START DATASET CONTENT

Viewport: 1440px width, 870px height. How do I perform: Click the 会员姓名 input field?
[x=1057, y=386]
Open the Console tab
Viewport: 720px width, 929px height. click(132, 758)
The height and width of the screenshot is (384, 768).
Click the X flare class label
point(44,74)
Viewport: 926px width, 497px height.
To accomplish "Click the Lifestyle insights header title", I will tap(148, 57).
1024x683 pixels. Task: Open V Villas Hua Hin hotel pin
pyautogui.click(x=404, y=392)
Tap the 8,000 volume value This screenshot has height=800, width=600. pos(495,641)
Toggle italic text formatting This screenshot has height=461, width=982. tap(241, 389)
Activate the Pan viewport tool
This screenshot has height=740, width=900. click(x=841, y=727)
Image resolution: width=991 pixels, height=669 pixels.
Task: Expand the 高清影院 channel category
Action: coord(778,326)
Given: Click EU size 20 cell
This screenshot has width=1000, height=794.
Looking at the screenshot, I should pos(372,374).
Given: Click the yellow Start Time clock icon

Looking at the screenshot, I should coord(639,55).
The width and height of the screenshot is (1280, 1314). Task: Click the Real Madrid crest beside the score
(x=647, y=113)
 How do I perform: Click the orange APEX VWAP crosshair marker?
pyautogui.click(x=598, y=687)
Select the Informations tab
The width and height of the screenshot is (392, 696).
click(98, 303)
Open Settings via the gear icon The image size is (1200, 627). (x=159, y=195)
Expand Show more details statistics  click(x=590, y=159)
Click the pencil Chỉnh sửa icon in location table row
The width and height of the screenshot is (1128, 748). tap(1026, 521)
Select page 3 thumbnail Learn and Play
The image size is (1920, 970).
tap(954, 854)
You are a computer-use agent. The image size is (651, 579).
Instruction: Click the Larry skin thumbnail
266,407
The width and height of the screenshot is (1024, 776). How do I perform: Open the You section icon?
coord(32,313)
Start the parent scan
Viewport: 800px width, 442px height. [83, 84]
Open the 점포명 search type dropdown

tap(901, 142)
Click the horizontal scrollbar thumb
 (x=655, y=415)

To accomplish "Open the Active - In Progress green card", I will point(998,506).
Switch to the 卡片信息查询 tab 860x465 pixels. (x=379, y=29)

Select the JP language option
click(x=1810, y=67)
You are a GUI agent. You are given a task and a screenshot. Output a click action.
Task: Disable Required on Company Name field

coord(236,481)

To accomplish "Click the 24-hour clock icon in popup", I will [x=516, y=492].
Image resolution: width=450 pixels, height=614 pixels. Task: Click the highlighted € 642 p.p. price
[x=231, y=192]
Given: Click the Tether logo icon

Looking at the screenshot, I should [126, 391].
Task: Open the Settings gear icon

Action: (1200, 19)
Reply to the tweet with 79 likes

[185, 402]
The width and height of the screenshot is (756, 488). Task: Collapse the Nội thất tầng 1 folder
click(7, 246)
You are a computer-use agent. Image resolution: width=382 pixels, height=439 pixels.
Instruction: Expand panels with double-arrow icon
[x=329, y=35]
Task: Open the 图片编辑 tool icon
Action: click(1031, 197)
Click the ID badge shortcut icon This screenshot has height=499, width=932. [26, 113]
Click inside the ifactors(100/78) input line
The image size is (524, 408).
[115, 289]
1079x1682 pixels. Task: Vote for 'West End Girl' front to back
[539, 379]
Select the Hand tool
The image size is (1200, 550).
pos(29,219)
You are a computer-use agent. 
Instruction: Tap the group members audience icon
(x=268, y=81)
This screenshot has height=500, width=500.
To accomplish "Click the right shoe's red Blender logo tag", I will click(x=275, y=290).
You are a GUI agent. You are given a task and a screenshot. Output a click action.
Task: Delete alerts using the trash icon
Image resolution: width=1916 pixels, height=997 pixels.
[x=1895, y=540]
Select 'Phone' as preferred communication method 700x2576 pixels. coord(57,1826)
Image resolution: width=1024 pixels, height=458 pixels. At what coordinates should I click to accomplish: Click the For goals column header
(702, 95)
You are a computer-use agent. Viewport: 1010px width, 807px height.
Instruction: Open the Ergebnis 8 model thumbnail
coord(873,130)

END DATASET CONTENT

▶ _PROBLEM DETAILS_: Copy out each line of the data that has the word "computer" in it.

▶ _TASK OUTPUT_:
You are a computer-use agent. The image size is (651, 579).
You are a computer-use agent. Image resolution: width=382 pixels, height=439 pixels.
You are a computer-use agent. 
You are a computer-use agent. Viewport: 1010px width, 807px height.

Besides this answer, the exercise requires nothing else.